Exercise description:
Every record here needs to be duplicated exactly.

Data listing:
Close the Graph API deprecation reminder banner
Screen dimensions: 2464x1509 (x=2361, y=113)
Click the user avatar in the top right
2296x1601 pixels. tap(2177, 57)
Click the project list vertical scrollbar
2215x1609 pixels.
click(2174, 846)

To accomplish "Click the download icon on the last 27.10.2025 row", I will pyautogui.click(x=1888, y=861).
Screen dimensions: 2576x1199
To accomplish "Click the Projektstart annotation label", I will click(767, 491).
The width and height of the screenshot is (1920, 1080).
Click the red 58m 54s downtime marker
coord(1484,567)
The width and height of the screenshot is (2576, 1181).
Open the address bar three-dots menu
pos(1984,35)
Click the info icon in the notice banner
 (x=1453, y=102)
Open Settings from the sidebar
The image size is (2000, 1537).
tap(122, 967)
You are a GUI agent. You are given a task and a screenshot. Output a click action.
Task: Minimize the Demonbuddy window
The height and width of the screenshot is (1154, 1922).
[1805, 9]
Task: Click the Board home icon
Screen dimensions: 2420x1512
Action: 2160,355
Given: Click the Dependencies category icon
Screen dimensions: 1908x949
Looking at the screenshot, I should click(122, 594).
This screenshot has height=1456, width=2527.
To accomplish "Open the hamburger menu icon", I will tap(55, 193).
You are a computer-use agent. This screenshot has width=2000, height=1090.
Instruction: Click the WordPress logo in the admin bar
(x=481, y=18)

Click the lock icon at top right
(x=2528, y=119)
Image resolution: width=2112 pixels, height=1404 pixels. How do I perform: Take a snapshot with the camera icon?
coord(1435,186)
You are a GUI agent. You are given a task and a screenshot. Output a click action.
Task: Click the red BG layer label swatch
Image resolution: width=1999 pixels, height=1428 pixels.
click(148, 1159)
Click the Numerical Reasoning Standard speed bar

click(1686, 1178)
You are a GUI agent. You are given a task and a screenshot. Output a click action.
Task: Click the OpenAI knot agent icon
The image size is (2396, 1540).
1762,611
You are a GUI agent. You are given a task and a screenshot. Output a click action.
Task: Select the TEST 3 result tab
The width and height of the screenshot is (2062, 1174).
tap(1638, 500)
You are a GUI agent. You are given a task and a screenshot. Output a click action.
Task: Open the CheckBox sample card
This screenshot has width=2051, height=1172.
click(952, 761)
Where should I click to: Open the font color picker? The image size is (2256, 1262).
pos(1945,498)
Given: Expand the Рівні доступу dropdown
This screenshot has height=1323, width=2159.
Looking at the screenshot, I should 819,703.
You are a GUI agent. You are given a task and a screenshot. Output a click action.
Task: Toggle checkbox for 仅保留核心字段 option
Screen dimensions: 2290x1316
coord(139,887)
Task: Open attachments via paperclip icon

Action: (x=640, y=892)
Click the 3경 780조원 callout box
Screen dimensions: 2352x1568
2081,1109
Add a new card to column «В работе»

Reply:
Close the Graph API deprecation reminder banner
Screen dimensions: 2464x1509 (x=2361, y=113)
Click the user avatar in the top right
2296x1601 pixels. tap(2177, 57)
Click the project list vertical scrollbar
2215x1609 pixels.
click(2174, 846)

To accomplish "Click the download icon on the last 27.10.2025 row", I will pyautogui.click(x=1888, y=861).
Screen dimensions: 2576x1199
To accomplish "Click the Projektstart annotation label", I will click(767, 491).
The width and height of the screenshot is (1920, 1080).
Click the red 58m 54s downtime marker
coord(1484,567)
The width and height of the screenshot is (2576, 1181).
Open the address bar three-dots menu
pos(1984,35)
Click the info icon in the notice banner
 (x=1453, y=102)
Open Settings from the sidebar
The image size is (2000, 1537).
tap(122, 967)
You are a GUI agent. You are given a task and a screenshot. Output a click action.
Task: Minimize the Demonbuddy window
The height and width of the screenshot is (1154, 1922).
[1805, 9]
Task: Click the Board home icon
Screen dimensions: 2420x1512
Action: 2160,355
Given: Click the Dependencies category icon
Screen dimensions: 1908x949
Looking at the screenshot, I should click(122, 594).
This screenshot has height=1456, width=2527.
To accomplish "Open the hamburger menu icon", I will tap(55, 193).
You are a computer-use agent. This screenshot has width=2000, height=1090.
Instruction: Click the WordPress logo in the admin bar
(x=481, y=18)

Click the lock icon at top right
(x=2528, y=119)
Image resolution: width=2112 pixels, height=1404 pixels. How do I perform: Take a snapshot with the camera icon?
coord(1435,186)
You are a GUI agent. You are given a task and a screenshot. Output a click action.
Task: Click the red BG layer label swatch
Image resolution: width=1999 pixels, height=1428 pixels.
click(148, 1159)
Click the Numerical Reasoning Standard speed bar

click(1686, 1178)
You are a GUI agent. You are given a task and a screenshot. Output a click action.
Task: Click the OpenAI knot agent icon
The image size is (2396, 1540).
1762,611
You are a GUI agent. You are given a task and a screenshot. Output a click action.
Task: Select the TEST 3 result tab
The width and height of the screenshot is (2062, 1174).
tap(1638, 500)
You are a GUI agent. You are given a task and a screenshot. Output a click action.
Task: Open the CheckBox sample card
This screenshot has width=2051, height=1172.
click(952, 761)
Where should I click to: Open the font color picker? The image size is (2256, 1262).
pos(1945,498)
Given: Expand the Рівні доступу dropdown
This screenshot has height=1323, width=2159.
Looking at the screenshot, I should 819,703.
You are a GUI agent. You are given a task and a screenshot. Output a click action.
Task: Toggle checkbox for 仅保留核心字段 option
Screen dimensions: 2290x1316
coord(139,887)
Task: Open attachments via paperclip icon

Action: (x=640, y=892)
Click the 3경 780조원 callout box
Screen dimensions: 2352x1568
2081,1109
Add a new card to column «В работе»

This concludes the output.